From the time she was a little girl, Janie's life has been one of before and after — marked by her sister's birth, her family's move from Korea to America and her father's illness. When Janie's sister, Hannah, suddenly disappears, seemingly on her own volition, it's as if the final tether grounding the family had been severed, and everything begins to fall apart.
Catherine Chung accentuates these divisions by alternating the perspective of her debut novel, Forgotten Country, between now and then. In the present, Janie, a good daughter, puts her own dreams aside — taking a leave of absence from her doctoral program to help her parents return to Korea, where, ironically, her father can receive the best treatment for his cancer. Before she can join them, she must find Hannah, reconcile and tell her about the move.
The present doesn't stand on its own, though, however much we want to escape the past. And Janie and Hannah's story has been shaped not only by their own sometimes traumatic childhood but by generations of sisters in Korea who have also struggled with sibling rivalry, conflicting obligations and deep personal secrets.

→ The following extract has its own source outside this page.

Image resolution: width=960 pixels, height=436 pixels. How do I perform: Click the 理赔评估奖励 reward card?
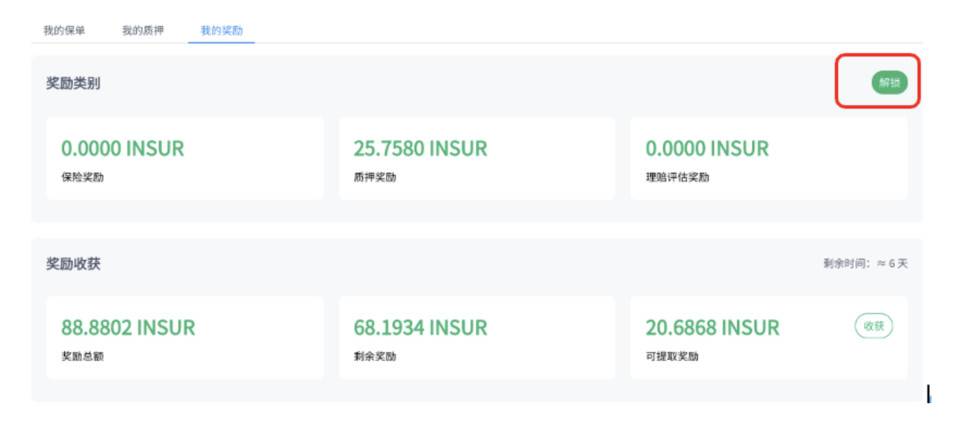[x=768, y=159]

Forgotten Country reminds us that we can't easily categorize our lives — that the lines between folk tales and reality, between generations, and even between countries, are often indistinct. Sometimes the past refuses to be forgotten: "The body remembers old wounds. It stores them away, in your blood and your bones, long after you believe they have healed."
Chung's novel is an emotionally intense story of sisters who are learning to accept their past, to find forgiveness and understanding, and to have hope for their future.